Cal no alcanzó a comprender bien aquel comentario, pero había otras cosas que reclamaban su atención. A cada vuelta o recodo se encontraba con una nueva vista. Y delante la más impresionante de todas ellas; el irritante muro de nubes del Torbellino.
—¿Es ahí hacia donde nos dirigimos? —preguntó.
—Cerca —repuso Chloe.
Se adentraron de pronto en un bosquecillo de abedules cuya plateada corteza silbaba a la luz de los relámpagos que procedían de la nube; a continuación empezaron a subir por una pendiente que Floris enfiló a una velocidad impresionante. Al acabarse el bosquecillo el terreno cambiaba bruscamente de fisonomía. Ahora la tierra era más oscura, casi negra, y la vegetación parecía más propia de un invernadero que del aire libre. Y, lo que es más, al llegar a la cima de la pendiente y comenzar a viajar a lo largo de la cresta de la misma, Cal se encontró de repente presa de extrañas alucinaciones. No hacía más que vislumbrar a ambos lados de la carretera variadas escenas que en realidad no tenían lugar allí; eran semejantes a las imágenes de una televisión mal sintonizada que se desenfocase y luego volviese a enfocarse de nuevo. Distinguió una casa construida en forma de observatorio y algunos caballos que pastaban a su alrededor, vio también a varias mujeres, ataviadas con vestidos de seda acuosa, que reían todas juntas. Cal pudo ver asimismo muchas otras cosas, pero ninguna de ellas durante un tiempo superior a unos cuantos segundos.

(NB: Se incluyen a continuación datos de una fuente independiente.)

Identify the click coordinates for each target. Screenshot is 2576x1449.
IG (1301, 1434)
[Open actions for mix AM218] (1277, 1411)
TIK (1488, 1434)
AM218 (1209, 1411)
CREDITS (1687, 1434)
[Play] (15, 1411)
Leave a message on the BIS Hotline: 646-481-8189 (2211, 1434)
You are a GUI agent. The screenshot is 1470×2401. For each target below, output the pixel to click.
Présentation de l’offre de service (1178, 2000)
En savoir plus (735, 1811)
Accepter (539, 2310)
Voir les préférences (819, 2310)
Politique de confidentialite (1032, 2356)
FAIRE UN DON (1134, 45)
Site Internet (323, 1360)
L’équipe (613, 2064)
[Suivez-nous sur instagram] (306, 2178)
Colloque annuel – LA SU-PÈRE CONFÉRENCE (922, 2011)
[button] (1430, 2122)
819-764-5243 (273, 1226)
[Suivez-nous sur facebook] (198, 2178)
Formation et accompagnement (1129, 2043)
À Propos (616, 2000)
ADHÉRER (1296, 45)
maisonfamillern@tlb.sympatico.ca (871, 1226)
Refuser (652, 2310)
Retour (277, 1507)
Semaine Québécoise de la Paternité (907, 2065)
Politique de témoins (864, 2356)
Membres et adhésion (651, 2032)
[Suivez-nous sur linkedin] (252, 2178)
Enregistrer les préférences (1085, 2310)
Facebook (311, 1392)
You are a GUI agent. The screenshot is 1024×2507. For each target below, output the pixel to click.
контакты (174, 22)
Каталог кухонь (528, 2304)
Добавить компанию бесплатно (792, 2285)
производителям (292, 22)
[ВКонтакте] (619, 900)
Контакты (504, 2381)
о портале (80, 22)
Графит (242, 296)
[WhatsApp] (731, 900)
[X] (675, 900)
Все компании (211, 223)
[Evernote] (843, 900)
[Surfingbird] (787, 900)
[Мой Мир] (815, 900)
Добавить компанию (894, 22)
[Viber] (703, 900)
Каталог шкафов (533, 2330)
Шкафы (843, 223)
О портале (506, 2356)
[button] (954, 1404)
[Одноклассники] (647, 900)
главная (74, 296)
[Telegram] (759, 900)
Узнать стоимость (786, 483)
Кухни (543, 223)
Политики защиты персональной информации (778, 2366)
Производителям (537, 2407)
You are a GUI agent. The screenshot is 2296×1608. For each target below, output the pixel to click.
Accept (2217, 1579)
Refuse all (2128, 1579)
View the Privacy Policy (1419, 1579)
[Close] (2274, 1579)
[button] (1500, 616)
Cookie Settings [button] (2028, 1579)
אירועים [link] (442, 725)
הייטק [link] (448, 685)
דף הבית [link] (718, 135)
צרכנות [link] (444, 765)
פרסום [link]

—¿Le parece perturbador? —le preguntó Chloe.
—¿Qué está sucediendo?
—Este es un terreno paradójico. Estrictamente hablando, usted no debería estar aquí, de ninguna manera. Siempre existen peligros.
—¿Qué peligros?
Si ella llegó a ofrecerle alguna respuesta, ésta quedó ahogada por el estallido de un trueno procedente del vientre del Torbellino que siguió a un relámpago de color lila. Se encontraban a menos de quinientos metros de la nube; a Cal se le erizó el vello de los brazos y de la nuca; le dolían los testículos.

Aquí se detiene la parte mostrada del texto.